Scientific classification
- Kingdom: Animalia
- Phylum: Echinodermata
- Class: Asteroidea
- Order: Peripodida
- Family: Xyloplacidae
- Genus: Xyloplax
- Species: X. medusiformis
- Binomial name: Xyloplax medusiformis Baker, Rowe & Clark, 1986

= Xyloplax medusiformis =

- Genus: Xyloplax
- Species: medusiformis
- Authority: Baker, Rowe & Clark, 1986
- Conservation status: DD

Species of starfish

Xyloplax medusiformis is a sea daisy, a member of an unusual group of marine taxa belonging to the phylum Echinodermata. It is found at bathyal depths in waters around New Zealand. It was first described in 1986 by Baker, Rowe and Clark and is the type taxon of the genus Xyloplax. Its generic name derives from the Greek "xylo" meaning wood and its specific name was chosen because its morphology superficially resembles that of a cnidarian medusa.

==Discovery==
Specimens of Xyloplax medusiformis were first discovered by accident when a submersible craft was being used to collect samples of wood on the deep sea bed in the South Pacific near New Zealand. Nine individuals were discovered from five locations. At the time, these specimens puzzled researchers because of their lack of close affiliations to other echinoderms. Since then further members of the genus Xyloplax have been discovered on wood at bathyal depths, Xyloplax turnerae in the Atlantic Ocean off the Bahamas and Xyloplax janetae in the central Pacific Ocean.

==Taxonomy==
Xyloplax medusiformis was the first sea daisy to be described. It was clearly an echinoderm but at first it was considered to be sufficiently different from starfish, class Asteroidea, as to warrant it being placed in a new class of its own, the Concentricycloidea. The main difference was that the water vascular system of asteroids has a single ring canal circling the mouth connected to radial arms with short lateral side arms while that of the sea daisy had two ring canals surrounding the mouth, linked by five inter-ring canals. The concentric arrangement of plates on the surface of the sea daisy was novel and it had a single row of podia (tube feet) rather than the two rows typical of asteroids.

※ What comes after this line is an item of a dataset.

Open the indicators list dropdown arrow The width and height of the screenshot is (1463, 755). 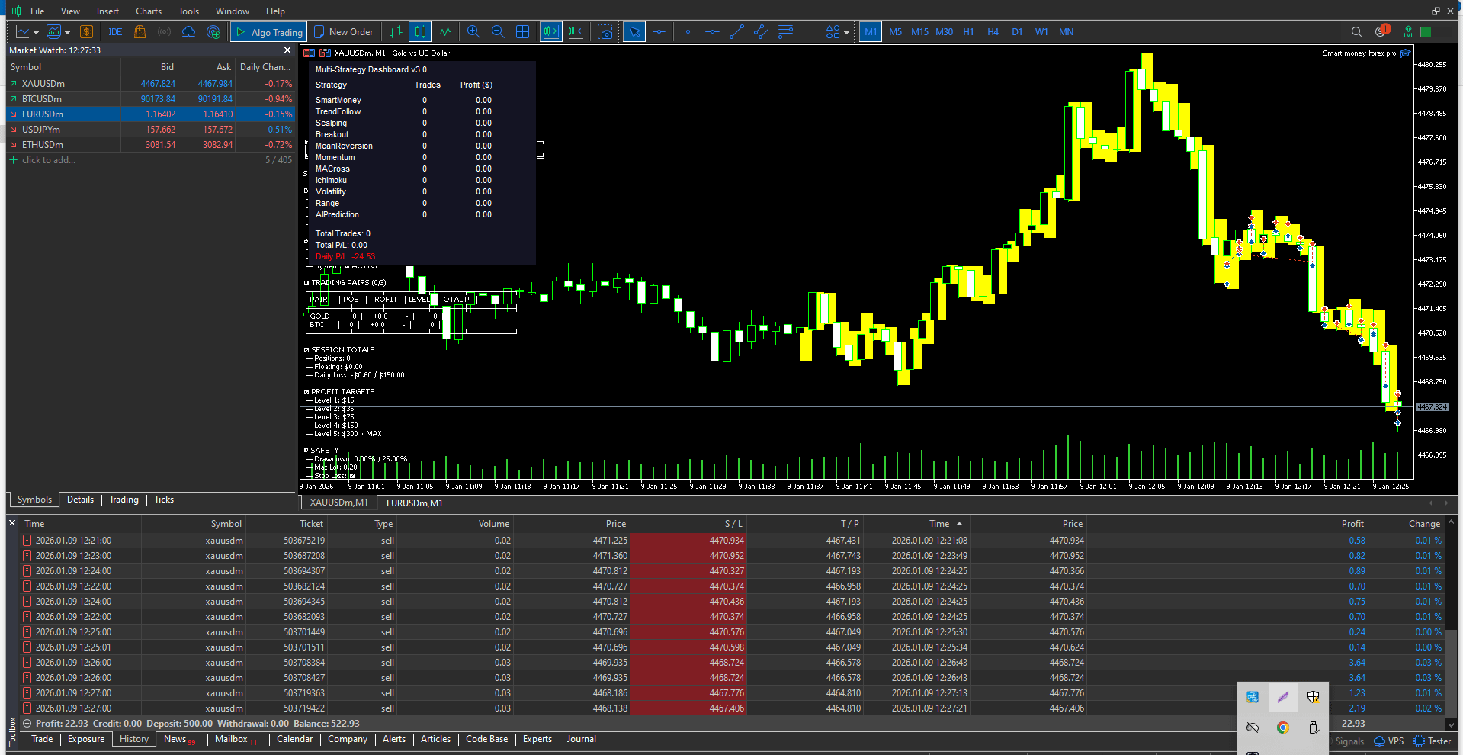[68, 33]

DNA sequencing was done on Xyloplax medusiformis and on a range of about twenty other varied species of echinoderm. It was found that X. medusiformis was indubitably a member of class Asteroidea and was a sister taxon to Rathbunaster in the order Forcipulatida. It is considered that X. medusiformis may be paedomorphic, retaining larval characteristics into adulthood. Later it was confidently placed in Velatida (Molecular Phylogenetics and Evolution 115 (2017): 161–170).

==Description==
Xyloplax medusiformis is a small, flattened disc or umbrella-shaped invertebrate growing to a diameter of about 9 mm. The aboral (upper) surface is covered with flat plates arranged in concentric rings and there are short marginal spines projecting from the periphery. Internally the water vascular system consists of two super-oral rings and no radial canals. There is no stomach, gut or anus and it is thought that the velum (membrane) that covers the oral (lower) surface is equivalent to an everted stomach. There are five pairs of gonads, each associated with a fluid-filled sac.

==Distribution and habitat==
Xyloplax medusiformis is known from deep waters around New Zealand. It is found on pieces of decaying timber that have sunk to the seabed and are at least 1000 m beneath the surface. It is believed that it may feed on bacteria or the products of wood decay but very little is known of the biology of this echinoderm. Similar numbers of males and females have been discovered and it appears that there is a long phase of embryonic development during which time the females brood the embryos in their ovaries until they are nearly ready to undergo metamorphosis into juveniles.